• **WHAT YOU SHOULD DO**: A word-for-word copy of the records below is needed, without the images.
☆ ☆ ☆ ☆
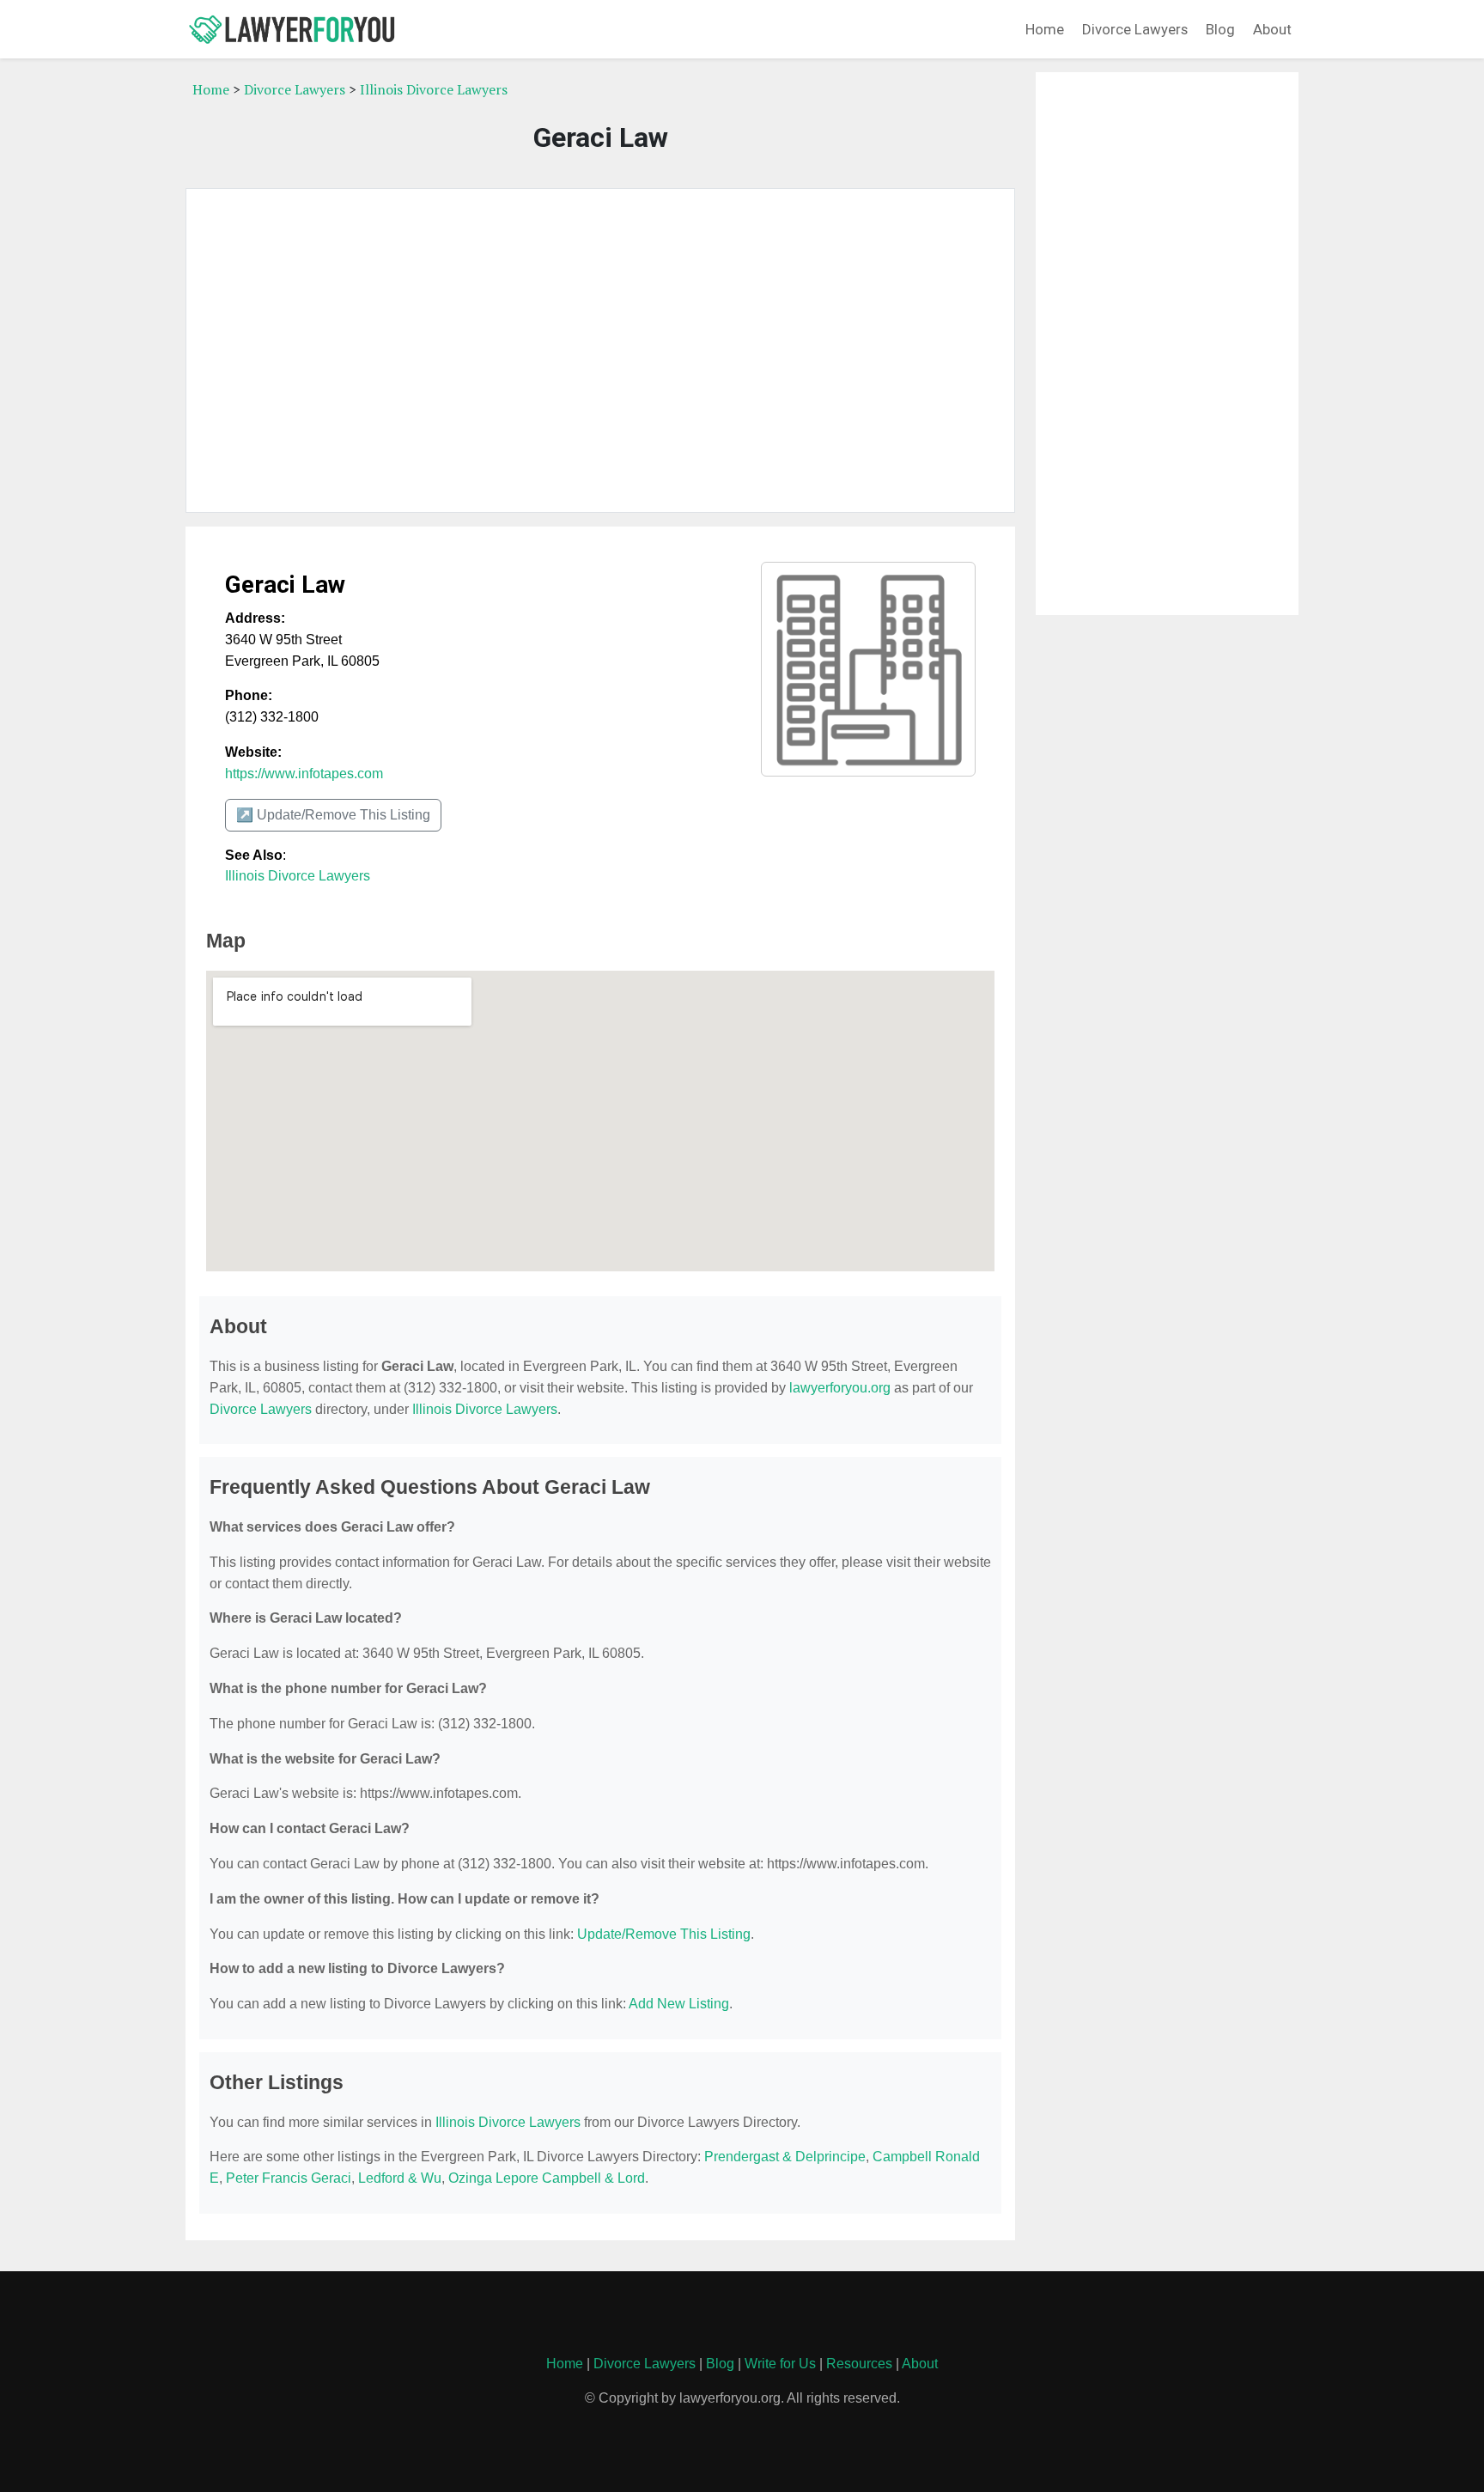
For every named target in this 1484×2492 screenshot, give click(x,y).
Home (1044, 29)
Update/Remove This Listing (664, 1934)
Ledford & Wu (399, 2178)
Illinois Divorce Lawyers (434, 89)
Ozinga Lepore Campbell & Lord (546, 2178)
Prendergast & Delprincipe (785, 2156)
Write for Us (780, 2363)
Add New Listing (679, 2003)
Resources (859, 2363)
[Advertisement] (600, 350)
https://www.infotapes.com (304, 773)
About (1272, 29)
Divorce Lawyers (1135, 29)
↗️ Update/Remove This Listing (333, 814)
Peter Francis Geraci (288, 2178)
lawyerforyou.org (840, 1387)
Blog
☆ ☆ ☆ ☆
• **ANSWER SPACE**:
For every named target in this 1484×2492 screenshot, give click(x,y).
Home (1044, 29)
Update/Remove This Listing (664, 1934)
Ledford & Wu (399, 2178)
Illinois Divorce Lawyers (434, 89)
Ozinga Lepore Campbell & Lord (546, 2178)
Prendergast & Delprincipe (785, 2156)
Write for Us (780, 2363)
Add New Listing (679, 2003)
Resources (859, 2363)
[Advertisement] (600, 350)
https://www.infotapes.com (304, 773)
About (1272, 29)
Divorce Lawyers (1135, 29)
↗️ Update/Remove This Listing (333, 814)
Peter Francis Geraci (288, 2178)
lawyerforyou.org (840, 1387)
Blog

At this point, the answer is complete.